*Work instructions:*
Among the lines of the material, copy those that hold the string "Information".

*Records for this task:*
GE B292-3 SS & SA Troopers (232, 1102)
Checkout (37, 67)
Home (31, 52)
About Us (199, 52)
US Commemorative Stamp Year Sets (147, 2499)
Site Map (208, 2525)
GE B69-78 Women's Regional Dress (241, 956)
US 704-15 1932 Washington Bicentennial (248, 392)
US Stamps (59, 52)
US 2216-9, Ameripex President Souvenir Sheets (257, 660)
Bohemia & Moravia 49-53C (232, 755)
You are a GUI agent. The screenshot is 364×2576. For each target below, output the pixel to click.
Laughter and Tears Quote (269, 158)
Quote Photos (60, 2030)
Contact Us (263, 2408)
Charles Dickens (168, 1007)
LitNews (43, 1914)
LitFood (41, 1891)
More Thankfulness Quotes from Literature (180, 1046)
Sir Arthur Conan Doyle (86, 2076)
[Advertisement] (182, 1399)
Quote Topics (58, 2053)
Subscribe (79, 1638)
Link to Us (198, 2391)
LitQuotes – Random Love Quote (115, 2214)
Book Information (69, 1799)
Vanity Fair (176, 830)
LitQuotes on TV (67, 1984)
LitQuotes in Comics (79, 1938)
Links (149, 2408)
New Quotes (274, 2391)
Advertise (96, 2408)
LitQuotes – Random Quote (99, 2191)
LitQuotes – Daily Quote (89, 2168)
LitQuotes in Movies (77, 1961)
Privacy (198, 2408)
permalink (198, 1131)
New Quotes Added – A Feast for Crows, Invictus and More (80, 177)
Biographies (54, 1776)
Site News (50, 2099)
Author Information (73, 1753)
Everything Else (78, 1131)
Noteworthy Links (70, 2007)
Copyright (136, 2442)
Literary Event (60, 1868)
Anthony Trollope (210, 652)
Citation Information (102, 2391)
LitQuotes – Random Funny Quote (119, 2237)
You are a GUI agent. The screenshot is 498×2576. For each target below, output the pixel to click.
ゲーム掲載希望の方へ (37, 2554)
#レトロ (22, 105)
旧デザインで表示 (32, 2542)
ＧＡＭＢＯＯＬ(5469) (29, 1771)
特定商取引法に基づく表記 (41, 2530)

*Exercise result:*
Book Information (69, 1799)
Author Information (73, 1753)
Citation Information (102, 2391)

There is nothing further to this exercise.